Analyze Cloud Data Flow BigQuery Throughput / Pipe

2019-04-11 19:31发布

问题:

I'm trying to figure out how DataFlow scales certain operations and how to make then performing best. To start with I just created a simple flow that reads data from BigQuery (~25M rows, 30GB total), does a JSON extract, a simple group by key and then one aggregation the group by (~100 elements each), and does another transform on each key and puts it back into a new table (~500k rows, 25gb total).

The total pipeline execution time for this is between 10-18 minutes depending on how many workers I assign or if I use multi core machines, etc. I can't speed it up below this. I have not determined the exact threshold, but basically the difference between 20 single cores, or 10 quad cores is not reliably measurable anymore.

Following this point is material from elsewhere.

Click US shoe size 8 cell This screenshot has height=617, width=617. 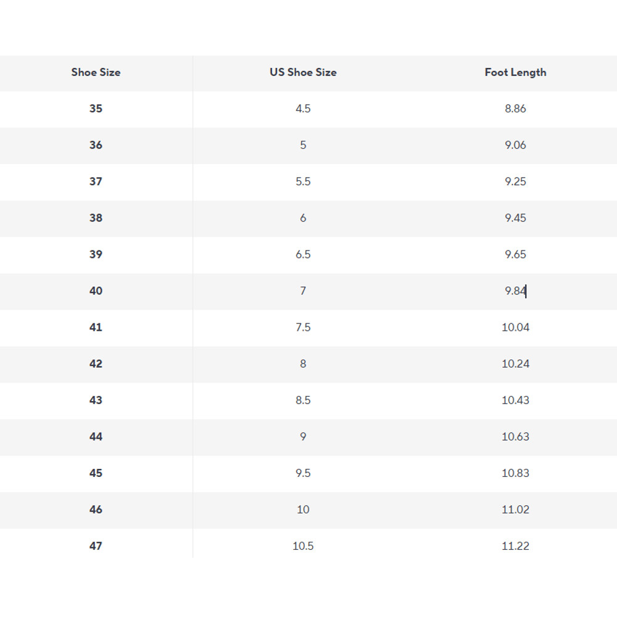(303, 363)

So my question is how to investigate this further and figure out which step takes most time and how I can improve it. I assume DataFlow itself takes care of scaling individual steps and balancing among them. But for me it would for example be interesting now to see first message received and last message send, and maybe the throughput over time per step. Is this something that is available somewhere, or do I have to start instrumenting and logging this myself? With this information I would then start to optimize individual steps based on this and maybe override DataFlows scaling.

Is this the right approach, or are there better approaches available?

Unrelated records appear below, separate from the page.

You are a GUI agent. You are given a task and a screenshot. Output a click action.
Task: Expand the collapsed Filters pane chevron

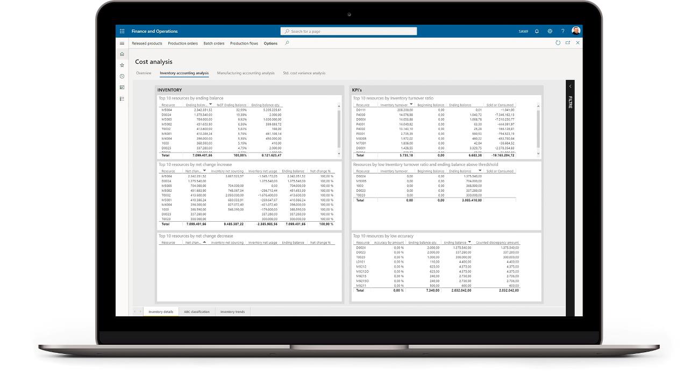[x=570, y=86]
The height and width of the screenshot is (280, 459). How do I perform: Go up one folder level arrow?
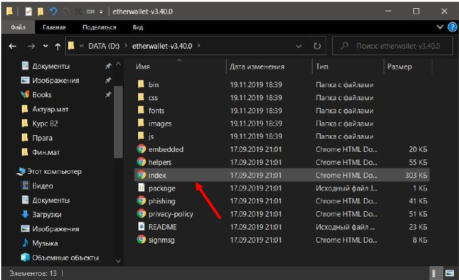click(x=58, y=46)
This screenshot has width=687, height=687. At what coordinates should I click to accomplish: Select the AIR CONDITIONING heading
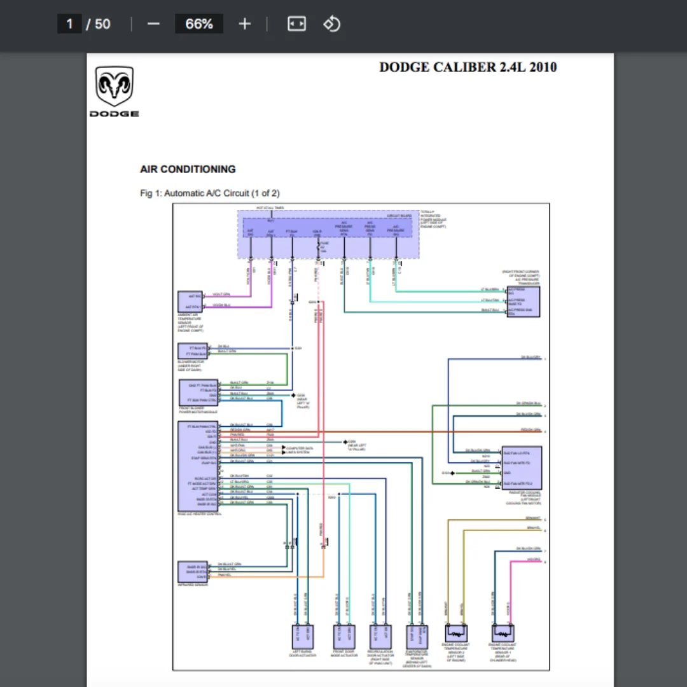tap(188, 169)
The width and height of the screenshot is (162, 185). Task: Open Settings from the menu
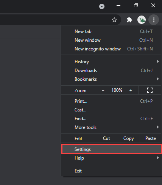click(111, 149)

** The target time for me is to get this down to 2 minutes.

回答1:

Dataflow first executes a BigQuery export job to copy your data to GCS before it reads it in and processes it. Similarly, Dataflow writes the data to GCS and then does a BigQuery import job to load the table.

If you look at the Job Messages and/or the Logs you should be able to see when the export job finishes (and your code begins to read from the exported files) and when the import job starts (and your code has finished writing all output data). If the majority of the 10-18 minutes was spent in BigQuery import/export jobs, then tuning the pipeline won't have a significant impact on performance.

Other common issues are having one or two keys which are particularly hot (eg., containing most of the data). From your description it sounds like this isn't the case (you mention that each key has about 100 elements).